▼
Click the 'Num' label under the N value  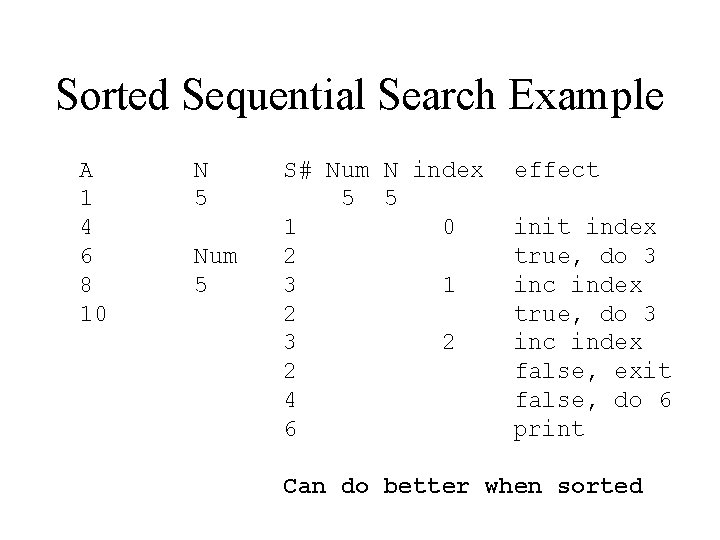(x=214, y=257)
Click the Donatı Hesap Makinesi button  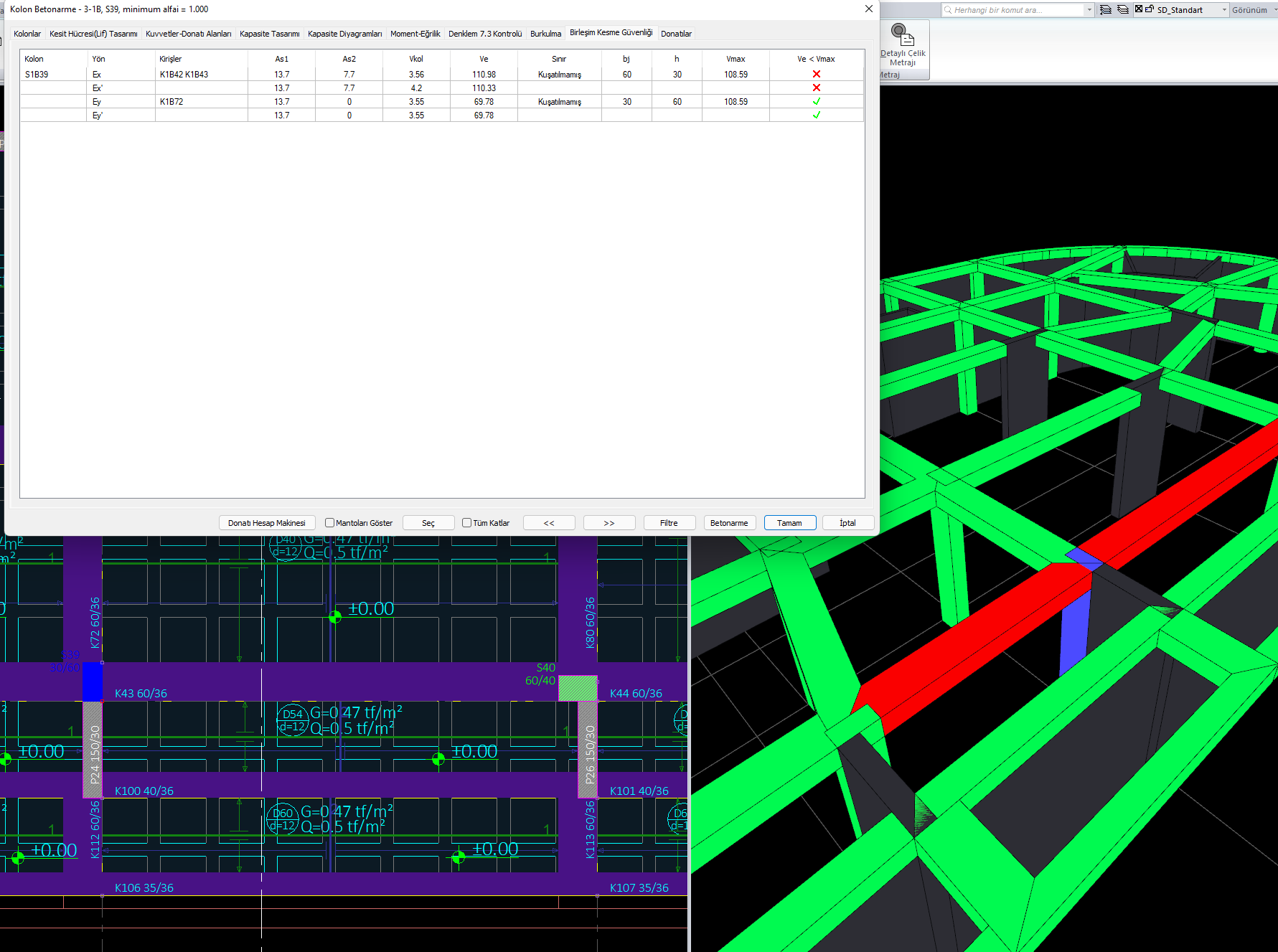(x=266, y=523)
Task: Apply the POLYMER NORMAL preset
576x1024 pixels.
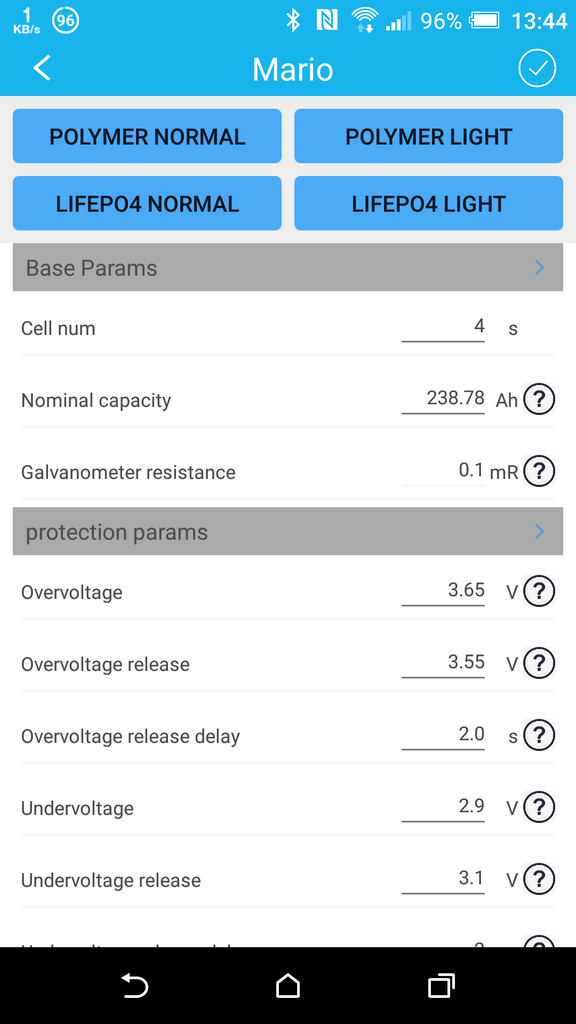Action: click(x=147, y=136)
▲
▸ TO DO: An exact copy is needed of every line from the one holding "Task: Apply the POLYMER NORMAL preset" to the end of the entries above, both ends kept and each picture dropped.

▸ ANSWER TO THIS PROBLEM:
Task: Apply the POLYMER NORMAL preset
576x1024 pixels.
Action: click(x=147, y=136)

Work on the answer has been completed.